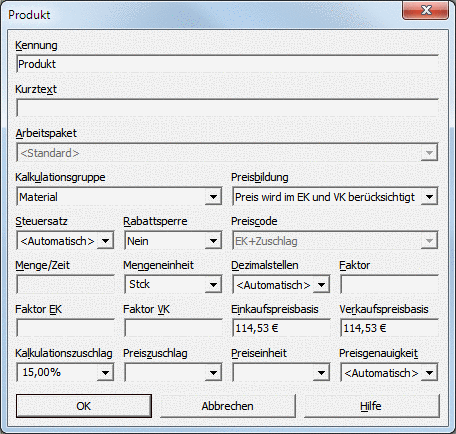
Task: Click the Kennung text field
Action: [x=227, y=64]
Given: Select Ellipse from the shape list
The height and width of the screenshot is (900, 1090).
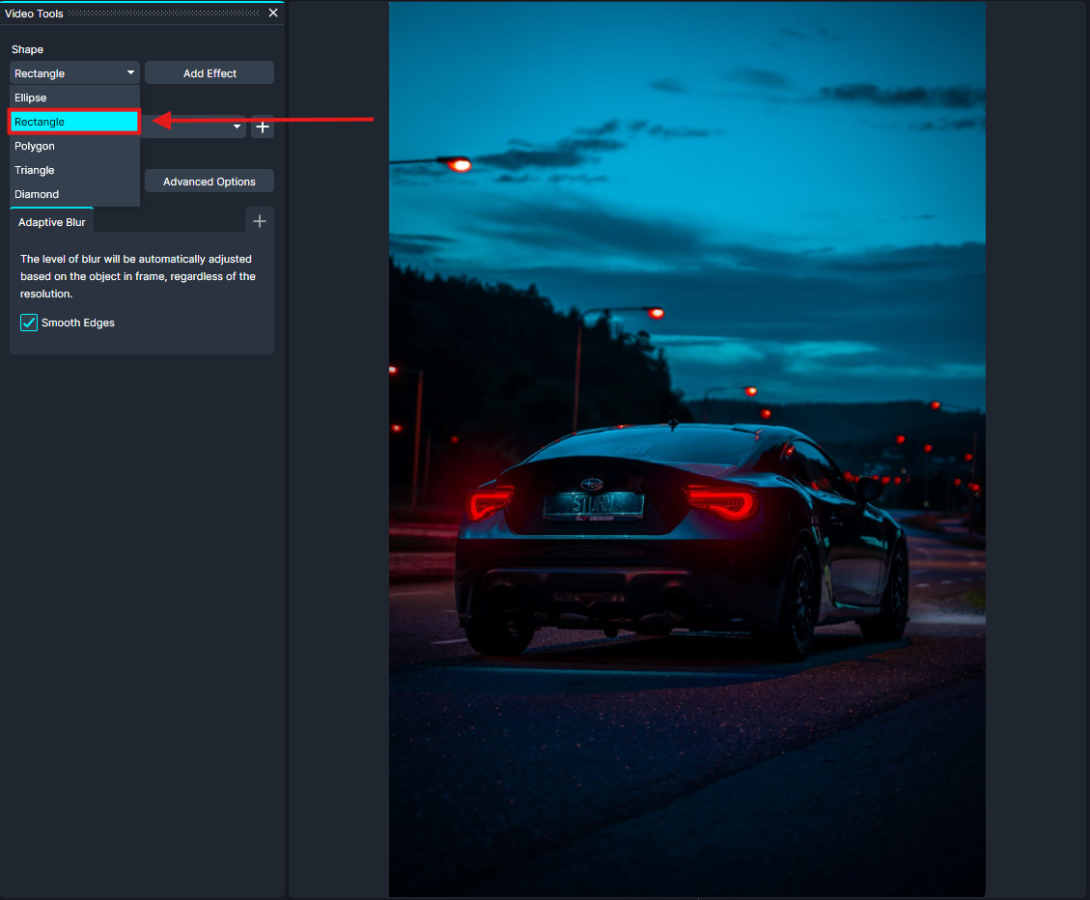Looking at the screenshot, I should click(75, 98).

* * *

PROBLEM STATEMENT: Give again exactly the lines from the one that contains "Given: Select Ellipse from the shape list" through the end of the material, both ends included, omitting the pictures.

ANSWER SPACE:
Given: Select Ellipse from the shape list
The height and width of the screenshot is (900, 1090).
Looking at the screenshot, I should click(75, 98).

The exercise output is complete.